Data provided:

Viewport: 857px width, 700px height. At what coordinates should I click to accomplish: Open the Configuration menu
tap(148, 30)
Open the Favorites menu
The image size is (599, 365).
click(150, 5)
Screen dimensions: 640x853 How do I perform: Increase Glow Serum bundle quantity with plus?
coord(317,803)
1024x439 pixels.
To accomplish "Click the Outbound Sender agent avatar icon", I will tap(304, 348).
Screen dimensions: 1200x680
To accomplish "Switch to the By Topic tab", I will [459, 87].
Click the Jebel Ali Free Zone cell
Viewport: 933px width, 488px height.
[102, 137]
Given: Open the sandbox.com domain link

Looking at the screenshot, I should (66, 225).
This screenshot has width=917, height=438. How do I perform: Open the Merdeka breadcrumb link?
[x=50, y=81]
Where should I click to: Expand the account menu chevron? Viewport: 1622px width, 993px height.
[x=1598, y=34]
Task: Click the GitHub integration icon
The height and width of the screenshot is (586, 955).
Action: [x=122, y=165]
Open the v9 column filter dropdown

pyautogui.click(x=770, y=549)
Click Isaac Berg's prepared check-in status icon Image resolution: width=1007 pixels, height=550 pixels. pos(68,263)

What to do: Repeat the data exactly. Leave nothing out.

Task result:
Viewport: 857px width, 700px height. At what coordinates should I click to accomplish: Open the Configuration menu
tap(148, 30)
Open the Favorites menu
The image size is (599, 365).
click(150, 5)
Screen dimensions: 640x853 How do I perform: Increase Glow Serum bundle quantity with plus?
coord(317,803)
1024x439 pixels.
To accomplish "Click the Outbound Sender agent avatar icon", I will tap(304, 348).
Screen dimensions: 1200x680
To accomplish "Switch to the By Topic tab", I will [459, 87].
Click the Jebel Ali Free Zone cell
Viewport: 933px width, 488px height.
[102, 137]
Given: Open the sandbox.com domain link

Looking at the screenshot, I should (66, 225).
This screenshot has width=917, height=438. How do I perform: Open the Merdeka breadcrumb link?
[x=50, y=81]
Where should I click to: Expand the account menu chevron? Viewport: 1622px width, 993px height.
[x=1598, y=34]
Task: Click the GitHub integration icon
The height and width of the screenshot is (586, 955).
Action: [x=122, y=165]
Open the v9 column filter dropdown

pyautogui.click(x=770, y=549)
Click Isaac Berg's prepared check-in status icon Image resolution: width=1007 pixels, height=550 pixels. pos(68,263)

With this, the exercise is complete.